What do you do differently than most?

The first and most critical thing for me is the big picture. Until that’s clear and I can see how all the building blocks fit together, I tend to not worry about the details.

I think that approach is the result of a lifetime of experiences, including growing up in India. When resources are scarce but your ambitions are high, you learn to get very clear on one goal and optimize for that. I also got a lot of process-driven training in my first job, working as a management consultant at PricewaterhouseCoopers. Then I took those methods and started applying them to product management, and then I learned about design thinking at Stanford. Everything fit together, like dots connecting.

My approach has helped me over and over in my career, especially when I’m starting something new. If you can quickly get the big picture of an organization and understand how the pieces work together, and then communicate that to the rest of the team, a lot of the confusion goes away. People can see how they’re contributing to the overall goal and strategy, and they get inspired.

How do you proceed when there’s no right answer?

I’ve learned to be decisive in the face of ambiguity. As a founder, you’re making hundreds of decisions every day, and you can’t always know the answers. But most of the time, you don’t need to—because most decisions are reversible. The real skill is knowing which ones aren’t.

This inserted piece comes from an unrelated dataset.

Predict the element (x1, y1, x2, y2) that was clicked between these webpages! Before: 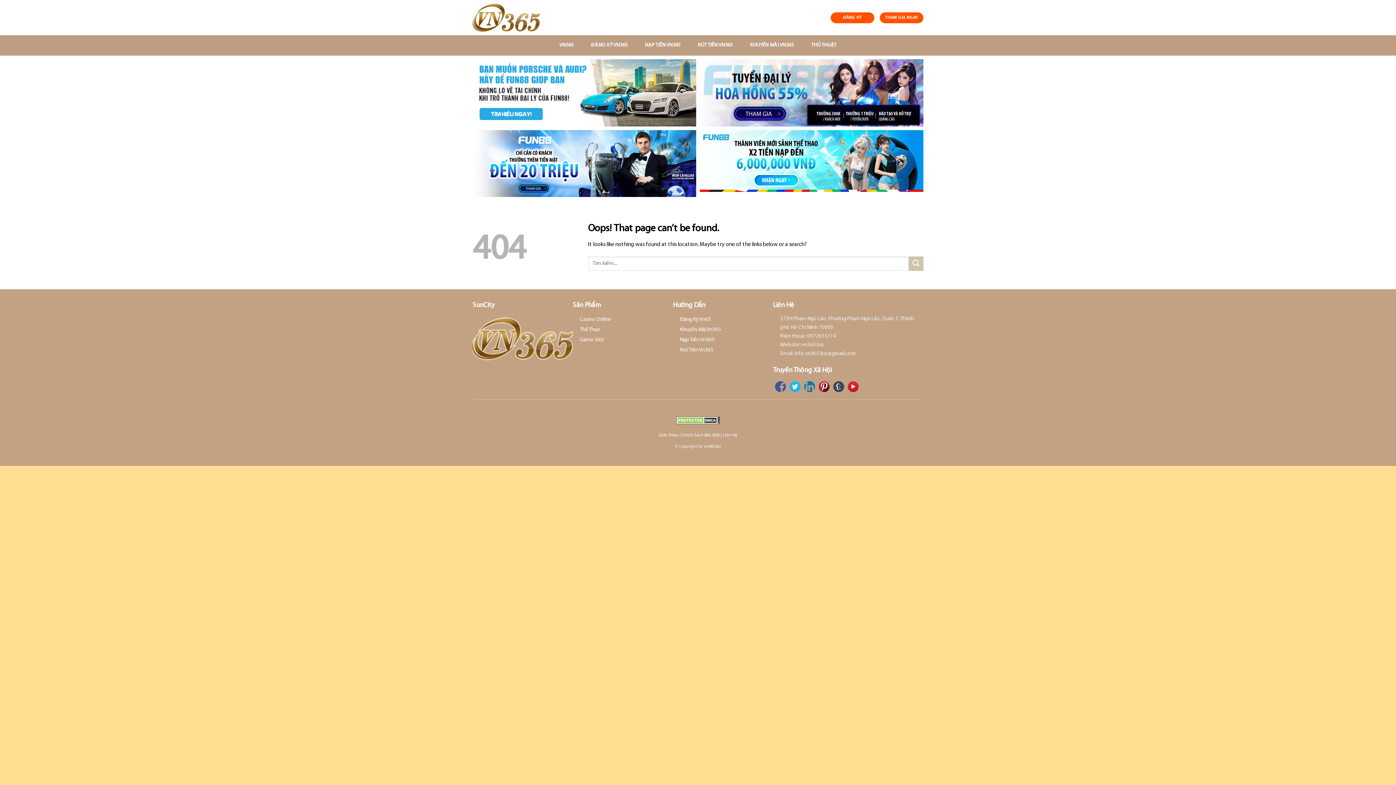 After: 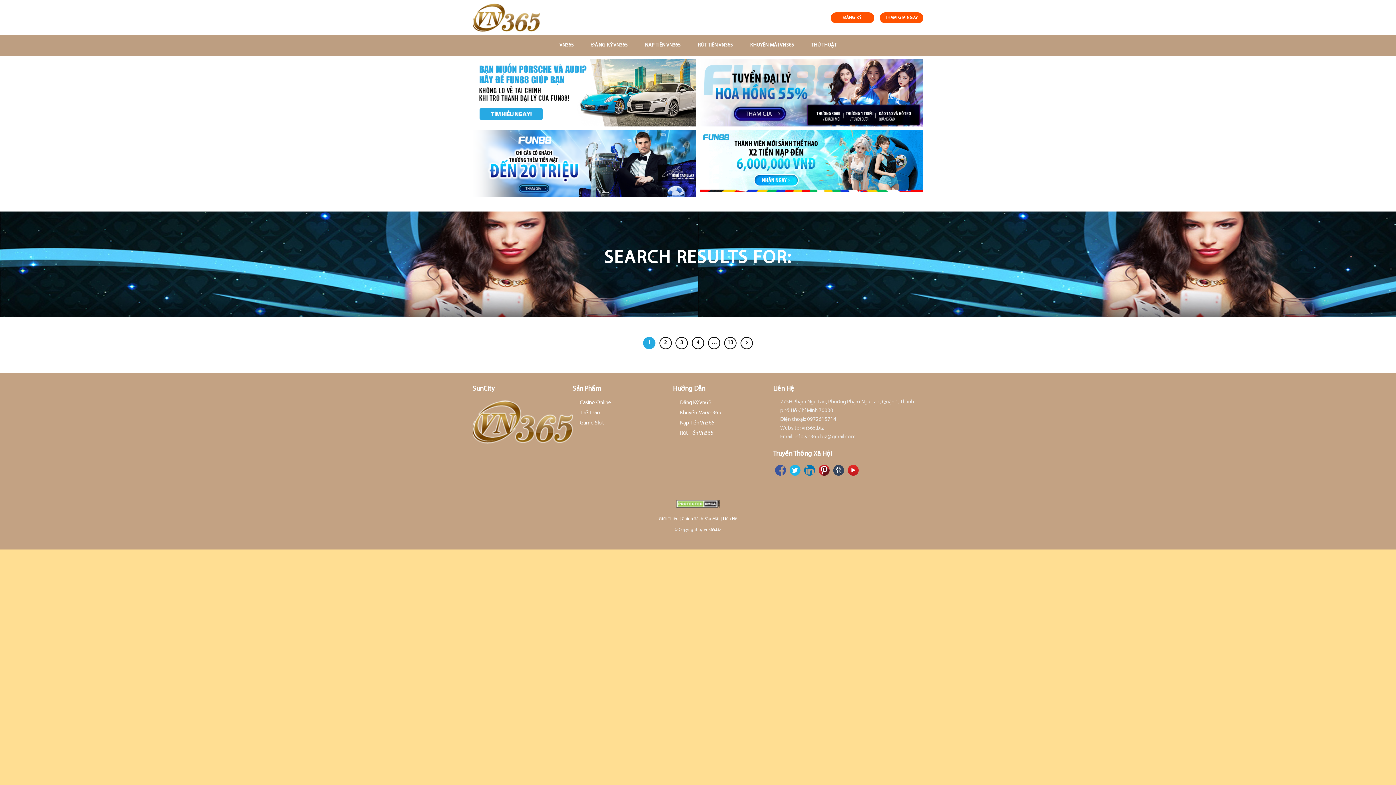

Leaving my job to go to business school and start my own company is a good example, because while it seems like such a small risk in retrospect, it was super scary at the time. I’d always worked for large companies with lots of resources, and this was just my laptop and my brain. But I knew I would regret it if I didn’t at least try to solve this problem—and I thought, “Those companies aren’t going anywhere.” I could always go back.

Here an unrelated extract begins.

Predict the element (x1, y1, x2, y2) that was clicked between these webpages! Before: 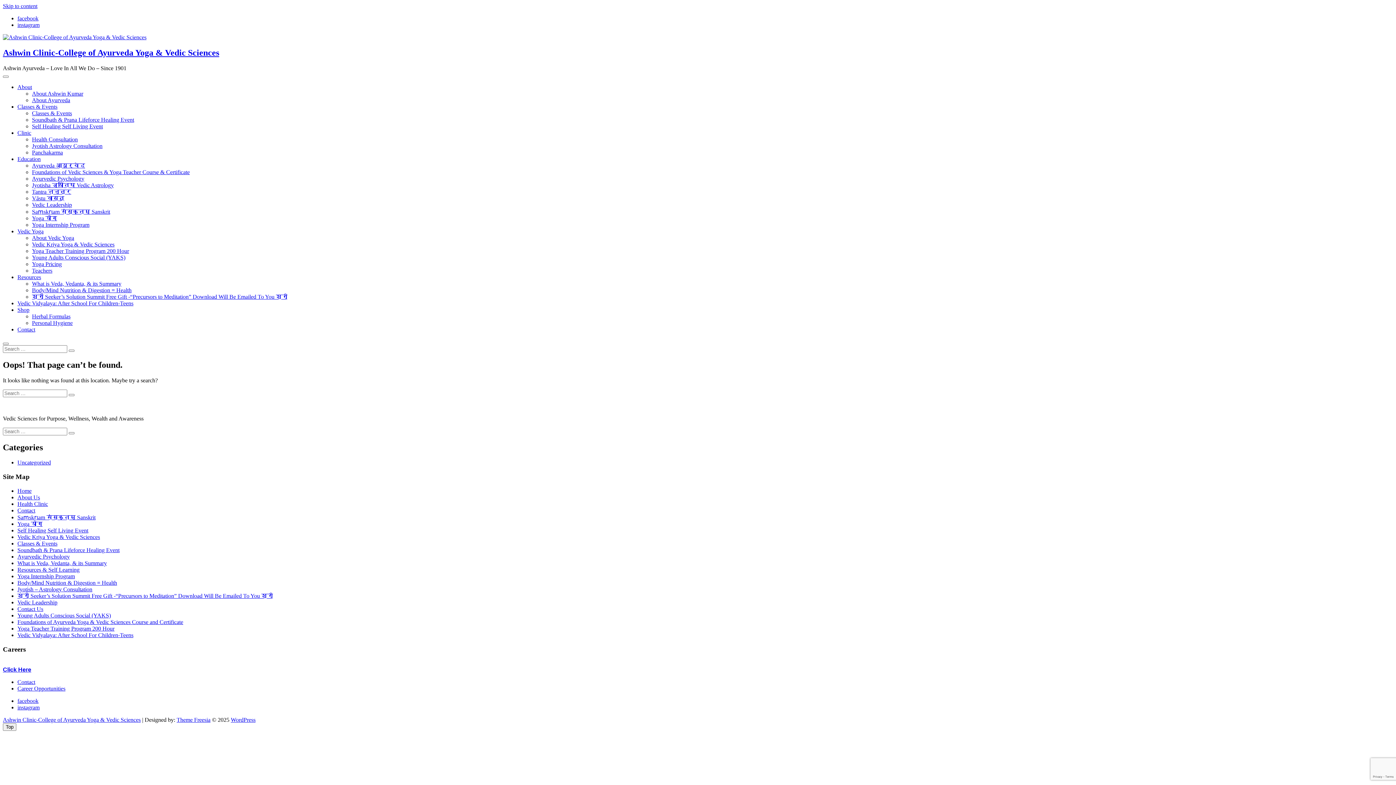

What future opportunities will be born from recent events?

So much that we thought should be true suddenly was. Things got simplified, from traveling for business to seeing a doctor to finding a way to get students the technology they need. Working from home, too—I’d always had the idea that you should be able to work from anywhere, but it seemed hard to execute. Then we just had to figure it out, and it’s helped our team in many ways. Including helping me—I love working, but I also love my children, and I’d been feeling like I didn’t have as much time with them as I’d like. Not commuting makes a difference.

We may not stay fully remote, but the experience has given us room to think differently, and those mindset shifts are what most excites me. We have opportunities to make massive changes in education, mobility and how we respond to climate change. I think more people now recognize the urgency there and realize that we can still be effective, even if things work in a very different way.